Monday 26th March 2018
‘Lachlan Maquarie, a Scotsman who was governor of the colony in the first part of the nineteenth century, and whose principal achievements were the building of the Great Western Highway through the Blue Mountains, the popularising of Australia as a name (before him the whole country was indifferently referred to as either New South Wales or Botany Bay) and the world’s first nearly successful attempt to name every object on a continent after himself.’
Is how Bill Bryson sums up Major General Lachlan Macquarie CB; who was the last of the autocratic governors of New South Wales (1810 to 1822). It also is a good summation of the walking tour we had of the early colonial parts of Sydney. We visited Macquarie Culvert, Macquarie Street, and Macquarie Place. Further afield there are Macquarie Lighthouse, Fort Macquarie and Macquarie Fields, not forgetting Elizabeth Street and Mrs Macquarie’s Chair named after his wife (thoughtful chap!). Outside Sydney you can also stumble across rivers, rivulets, lakes, passes, harbours, hills, mountains, marshes and piers, amongst other things, that bear his name.
It made you realise how ‘young’ this country is (the European part of it anyway) when buildings that were only about 200 years old lauded as historic. The original hospital (built by, you guessed it, Mr and Mrs Macquarie and still being used) bore a striking resemblance to the now demolished Derby Royal Hospital. The Rocks area of the city is also one of the few places where you find any commemoration of the convicts and the beginnings of NSW as a penal colony. Transportation and the later time of the ‘White Australia’ policy are not often mentioned.

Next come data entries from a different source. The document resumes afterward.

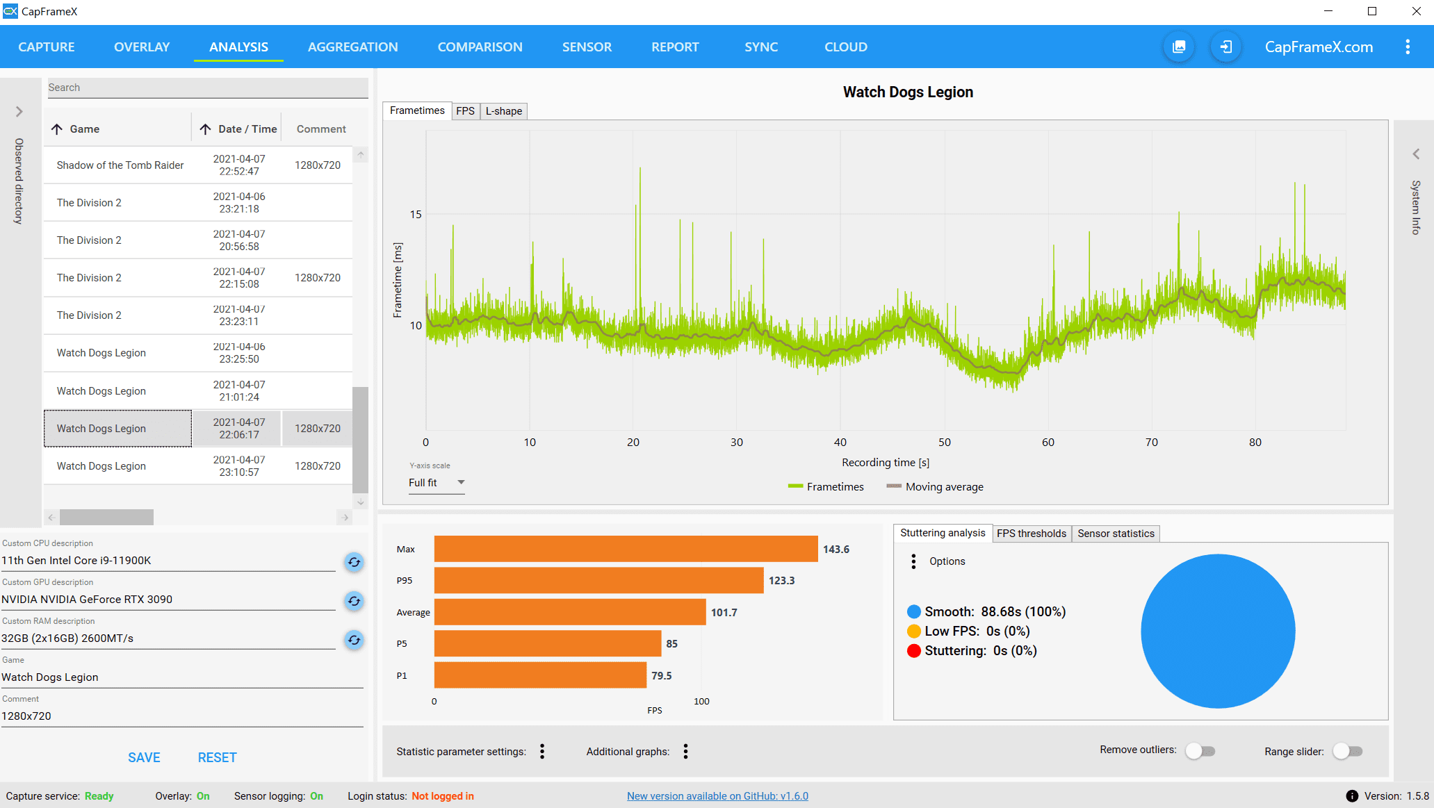Click the login arrow icon in header
Image resolution: width=1434 pixels, height=808 pixels.
[x=1226, y=47]
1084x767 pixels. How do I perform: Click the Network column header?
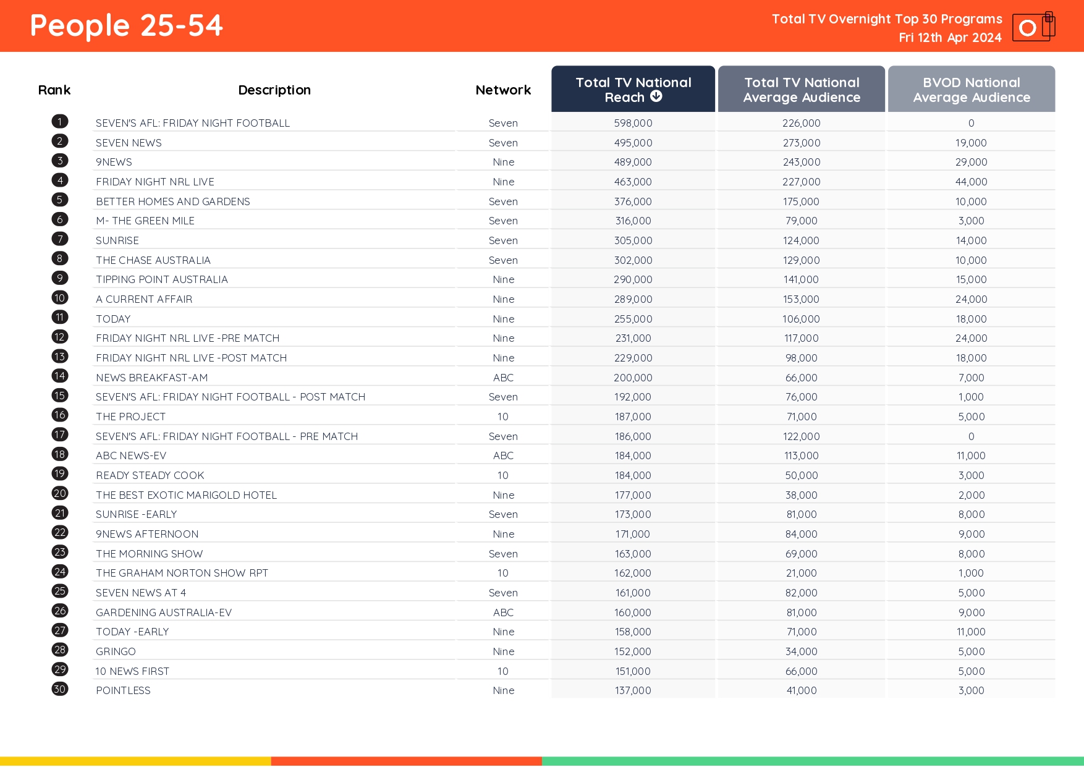[502, 90]
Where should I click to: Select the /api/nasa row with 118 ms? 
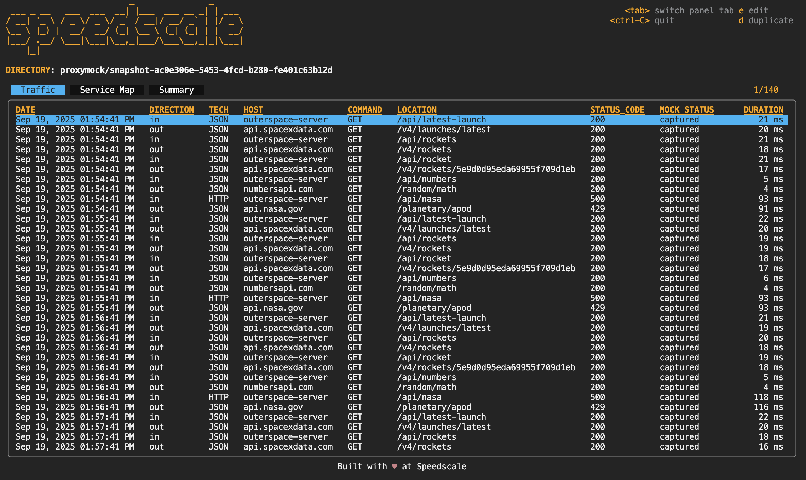pos(419,397)
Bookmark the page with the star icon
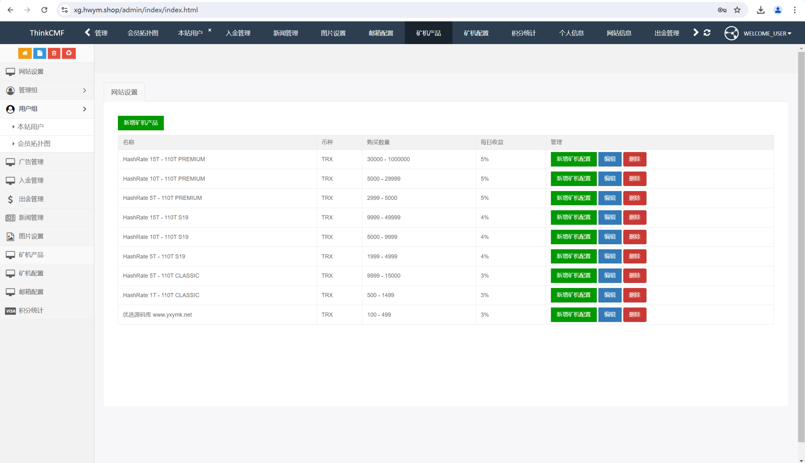805x463 pixels. tap(737, 10)
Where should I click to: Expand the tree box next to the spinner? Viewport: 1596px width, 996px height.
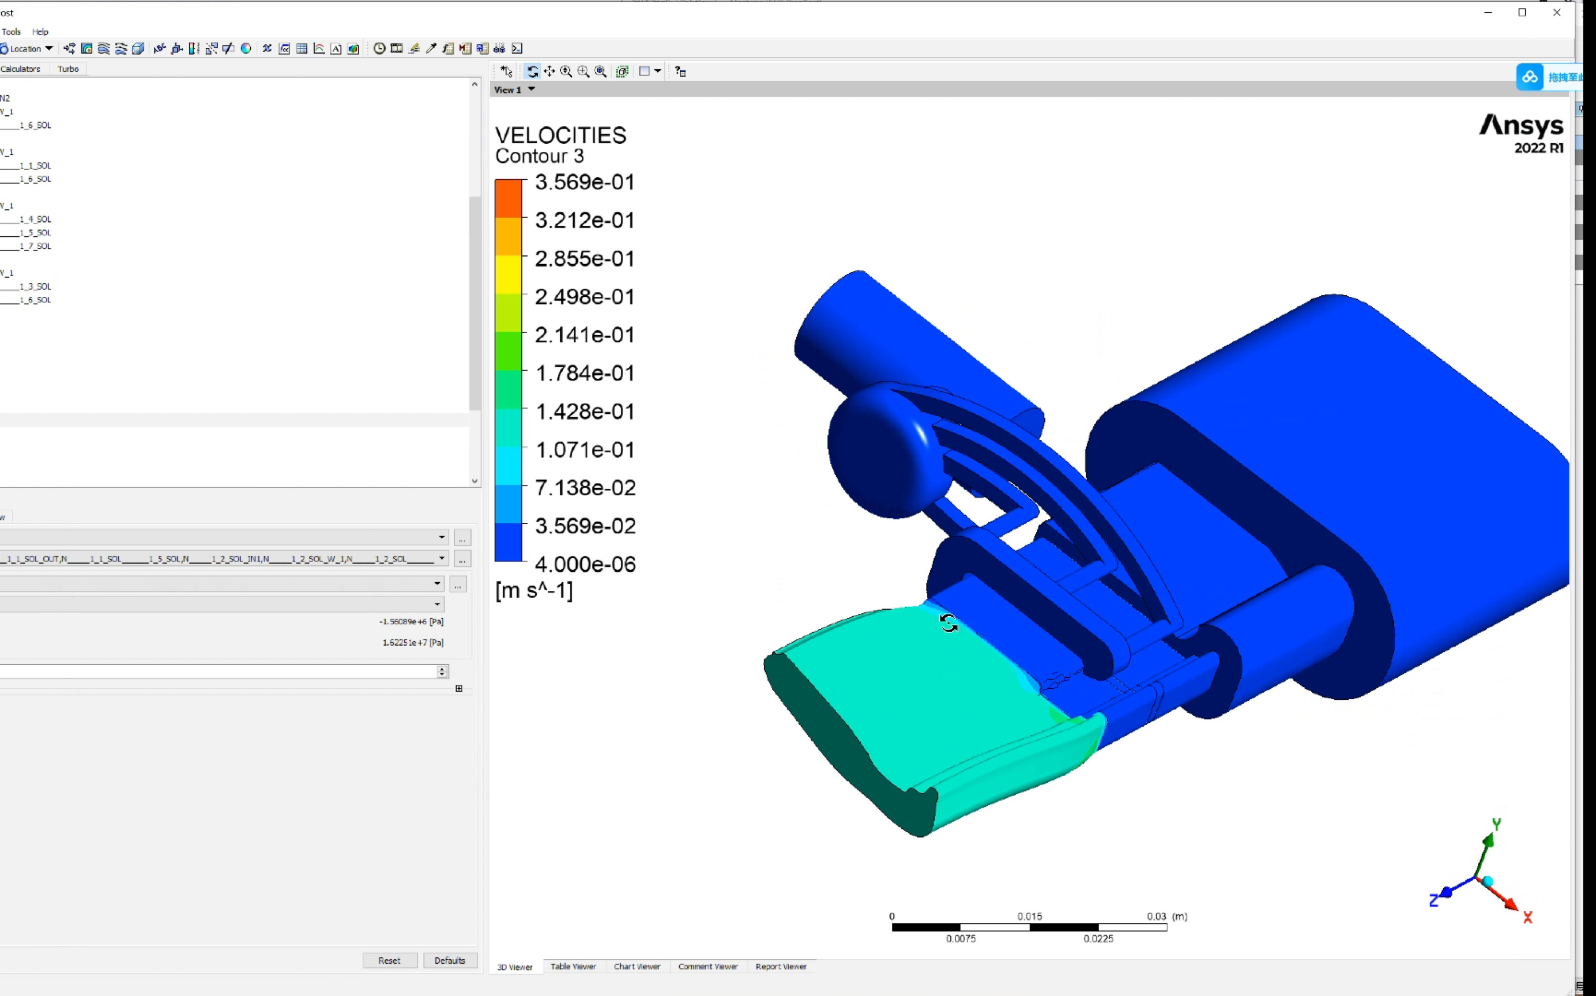coord(459,688)
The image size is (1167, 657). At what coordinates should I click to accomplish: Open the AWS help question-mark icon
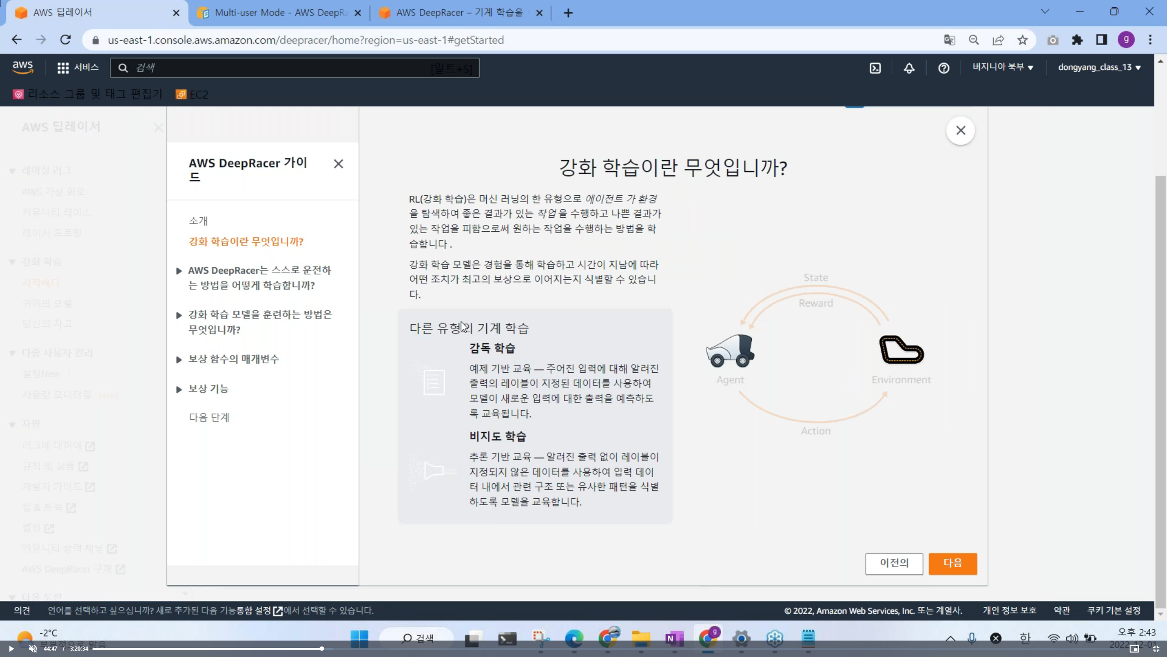(944, 68)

The real stars of our tour were the Australian White Ibis we saw around the greener spaces in the city. These are the first really exotic birds we had seen so far on this trip, their long sickle shaped beaks and leathery heads give them a sinister look. One bigger than average specimen was using this to his advantage by jumping up on to café tables, scaring off the customers and then helping himself to their meal. It seems I am in the minority as an ibis fan as they are considered, by everyone I spoke to, as a real pest around many cities in Australia due to their scavenging and are known as tip turkeys or bin chickens.
It had to be done and so we joined the throng walking along the Harbour Bridge. We were unusual in that we didn’t turn around after the first viewing point or ‘look out’ (as the Australians call them) and carried on in relative solitude to Kirribilli, a charming and elegant suburb with sweeping views of the whole of central Sydney, the Opera House and the Bridge. We took the fast ferry back to give us time to get to Darling Harbour for dinner.
As we were sitting at a quayside restaurant, watching the sun set and the lights of the skyscrapers of the CBD takeover, it was just like being back in Singapore. Which led Wendy and I into a debate about which of the two cities we preferred. Despite the big impression Singapore had carved on us, Sydney was the clear winner.
It would have been easy to have spent the evening soaking up the Darling Harbour ambience, possibly with ice and through a straw, but we’ve got an early start tomorrow and a train to catch.